Cannon Mountain, NH

Tramway, Upper Cannon, & the Tram

The Tram was in operation for the first time this ski season on Saturday. Additionally, Saturday saw the opening of several trails due to the snow maker efforts including Bypass, Avalanche, Zoomer, and the Tram Cutback. Despite a harsh early season at Cannon, skiing on Saturday was fantastic all around with the mountain making an unofficial opening of the real ski season with all lifts running and most of the Front Face open.

After punching in a quick warm up on Middle Cannon which was delightfully edgable fast packed snow in the early morning hours, I wasted no time in tearing down skiers right on Paulie’s Extension heading for Avalanche. Avalanche had man made powder covering the right half of the trail with the groomed option to the left. I naturally wasted no time in trashing the edgable yet soft 3-4″ of man made powder on skiers right. I began the morning proper by cycling the Zoomer Chair optioning Avalanche and Zoomer which hosted huge ungroomed whales down the center with delicious man made powder over thin cover on skiers right with excellent man made powder between the woods and the whales on skiers left that skied like buttah.

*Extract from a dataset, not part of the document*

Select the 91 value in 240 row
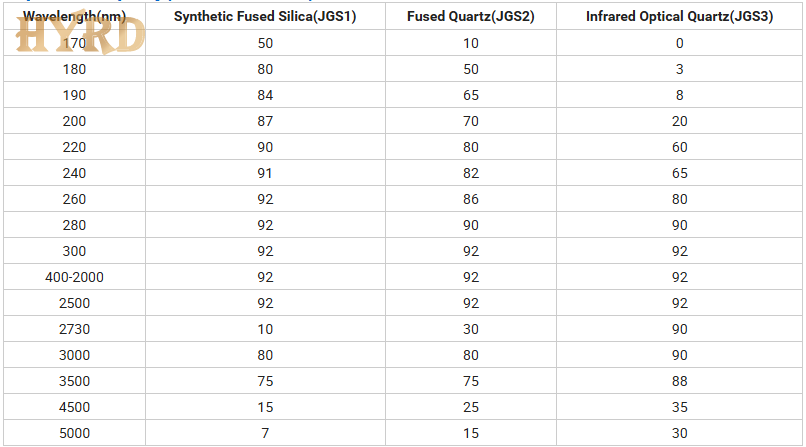Viewport: 806px width, 447px height. pos(265,173)

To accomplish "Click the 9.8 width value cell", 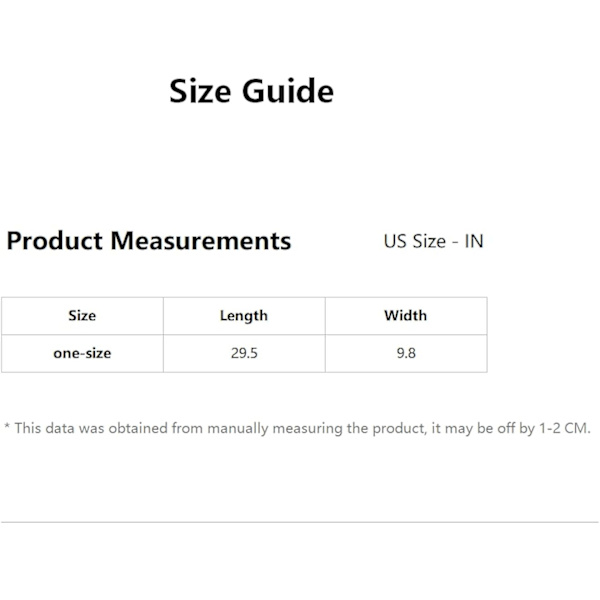I will pos(406,353).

Switching things up a bit, I boarded the Tram and headed for the Summit and went top to bottom via Tramway, Bypass, Paulie’s Extension, and Avalanche. Tramway was scraped pretty badly by the time I got up there. I saw one skier go down hard and not get back up and later heard in the lodge another skier was taken off in a sled. I stayed skiers left where I found decent loose snow slowly forming a tight bump line. Not really worth repeating. However, I found awesome snow on Bypass which was in the best shape I have ever seen the trail which is high praise for its first open day of the season. As the day progressed, skiers right at the steep part got really sweet as the ungroomed man made powder got loosened up.

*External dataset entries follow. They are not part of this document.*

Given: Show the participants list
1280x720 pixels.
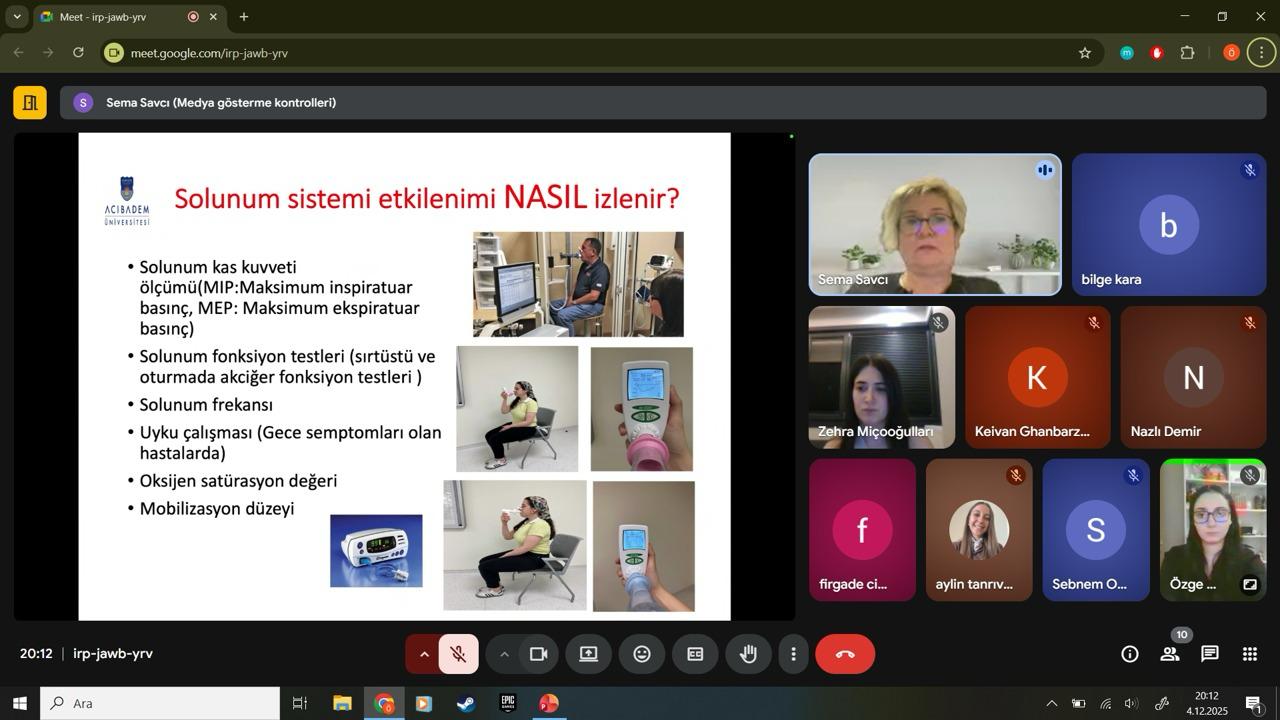Looking at the screenshot, I should (1169, 654).
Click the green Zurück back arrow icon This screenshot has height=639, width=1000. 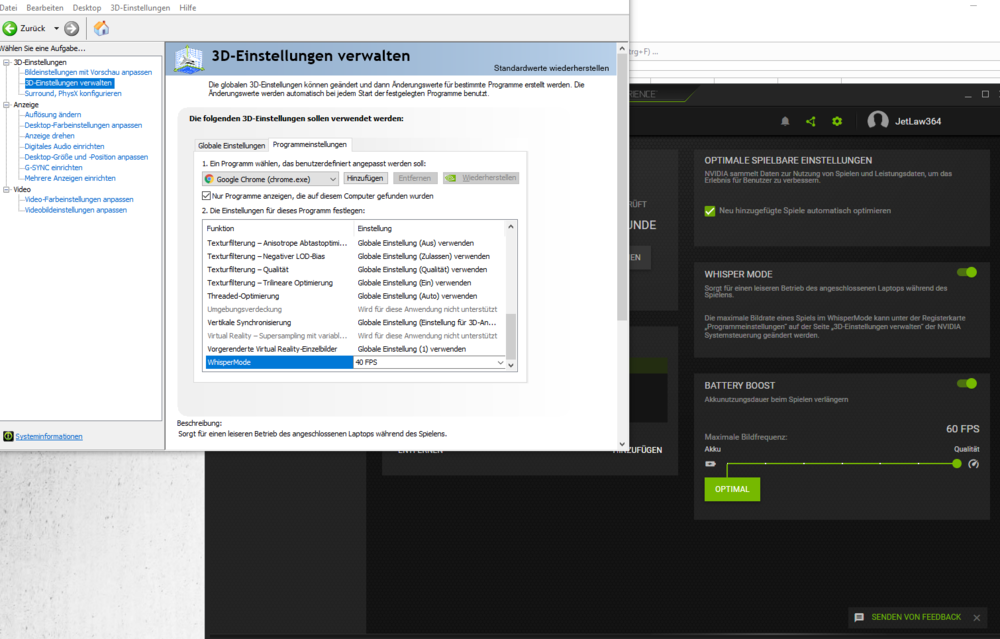(x=12, y=29)
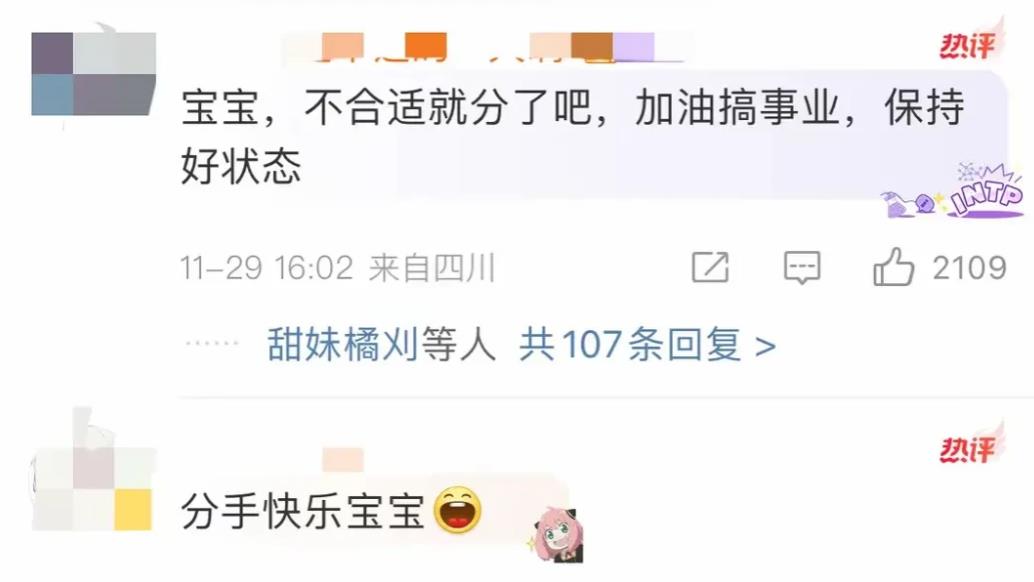Open the second commenter's blurred avatar
The width and height of the screenshot is (1034, 582).
coord(92,488)
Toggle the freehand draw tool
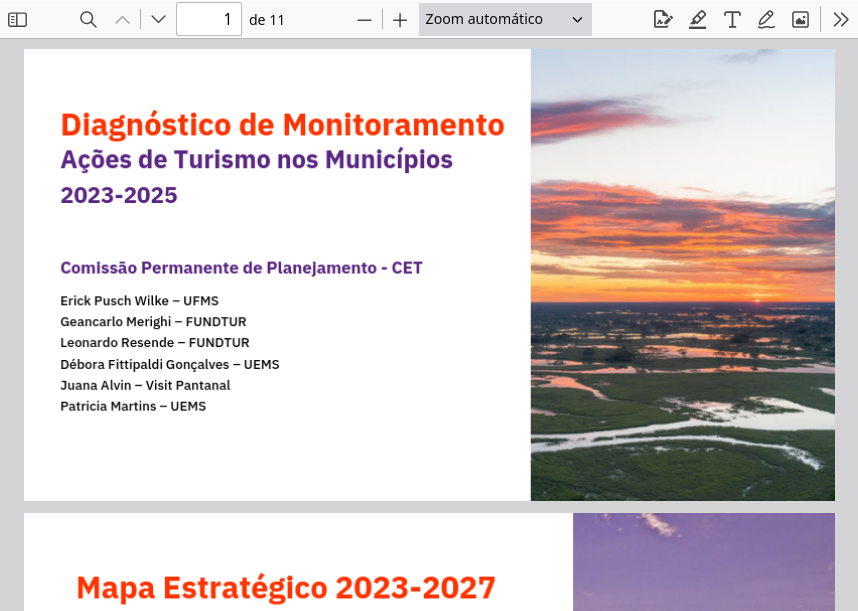This screenshot has height=611, width=858. (x=766, y=20)
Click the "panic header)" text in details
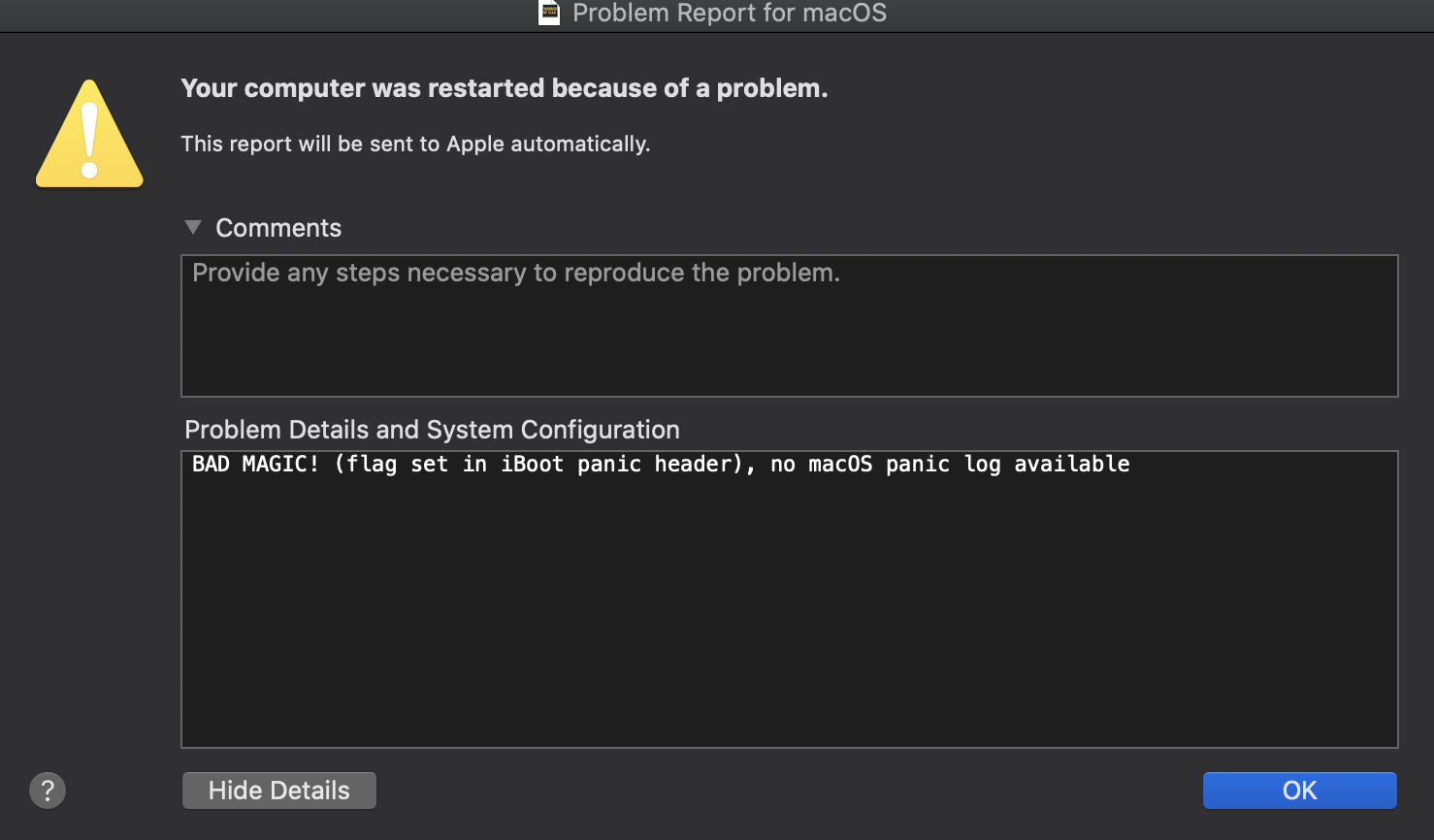Viewport: 1434px width, 840px height. click(x=666, y=465)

Mount Lafayette from Gary's

Back to the summit I went and opted for Upper Cannon which was also scraped to death. Usually this trail features pushed loose snow on its sides from skiers skidding down the center, but even this paltry offering was not enough to merit Upper Cannon being worth the Tram to the Summit. I cycled on the Cannonball Quad back to the Summit for a run down Profile, but the carnage was so bad that I opted to slide back over to Tramway and leave the Summit for another day.

Back down on the Front Face, things were going smashingly well with skiers left on Zoomer deteriorating slightly while skiers right was bumping up quite well despite the ever thinner cover shining through. Rocket had awesome bumps lined down skiers right that slowly got worse as the day progressed. Gary’s also had bumps skiers right left over from a few weeks ago, but the bumps had been through one to many freeze-thaw cycles and were hard as rocks, not for the faint of heart or those that enjoy their turns.

A smashing day at Cannon in which natural snow was in the form of man made but still just as sweet. Cannon gets incredible props for having ungroomed conditions on parts of all the front face trails. The wind scoured the summit trails and while nothing can be done about that, the scraped sections of the Middle and Lower mountain trails were starting to show through and need a touch up pretty bad. Snow making was up top on Skylight and Upper Ravine which should open by next weekend. I would assume snow making will then work on touching up the main trails before moving over to the Banshee area. With one big dump, Cannon is in position to open up all trails except the glades and Tramline which will likely require a miracle to open this season.